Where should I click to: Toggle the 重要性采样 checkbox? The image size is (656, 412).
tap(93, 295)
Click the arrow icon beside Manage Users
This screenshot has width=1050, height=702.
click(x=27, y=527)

━━━━━━━━━━

§ Problem description: Render every line of the data above as a JSON list of strings, one string per line, leaving out any blank lines.

§ Response to the task:
[
  "Where should I click to: Toggle the 重要性采样 checkbox? The image size is (656, 412).",
  "tap(93, 295)",
  "Click the arrow icon beside Manage Users",
  "This screenshot has width=1050, height=702.",
  "click(x=27, y=527)"
]